The systems start going all out of whack, and 47 passengers die. Whoops.
So, the following day, Nick gets called in to help clean up the lab because… well, stuff’s broken. So… he puts stuff in the trash. Because that’s the janitor’s job.
So now that Nick and Alexendra have been reunited, they take this time to… not connect at all. Alrighty then.
Meanwhile, the security guard pulls out his gun and practices what he’ll do in case he’s in a cheesy action flick scenario.
Meanwhile, Nick gets the black security guard, Johnny, to let him into an unused room to sleep in because Schreck kinda knows where he lives.
I shit you not, an “Acme Carpet Cleaning” van rolls up in front of the lab, and two suspicious characters get into the building posing as… well, carpet cleaners.
Meanwhile, Nick finds the hologram program.
Oh, and guess what happens to the security…
So, Johnny gets ganked, and the other security guard gets laughably shot to death without pulling off any of his practiced moves.
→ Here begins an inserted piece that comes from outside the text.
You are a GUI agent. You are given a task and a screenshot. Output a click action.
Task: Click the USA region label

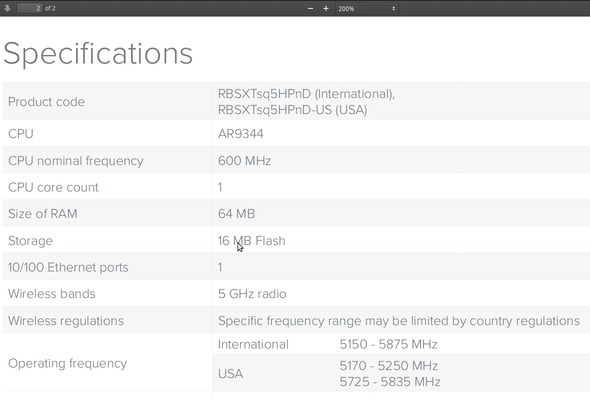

Meanwhile, Nick… doesn’t give a crap because what he’s doing is between him and God.
Taking out the security allows our villains to open the doors to the rest of the gang:
Nassim (that white-haired freak from the beginning of the flick), a cowboy, a… man dressed like a stereotypical African but speaks and acts like a stereotypical Jamaican, and white-haired freak’s son. Yeah, the name Nassim is rather confusing to me as well.
Oh, and the black woman ditches her carpet cleaner uniform for no reason, revealing that she’s wearing a sleeveless metal chestplate with nipples.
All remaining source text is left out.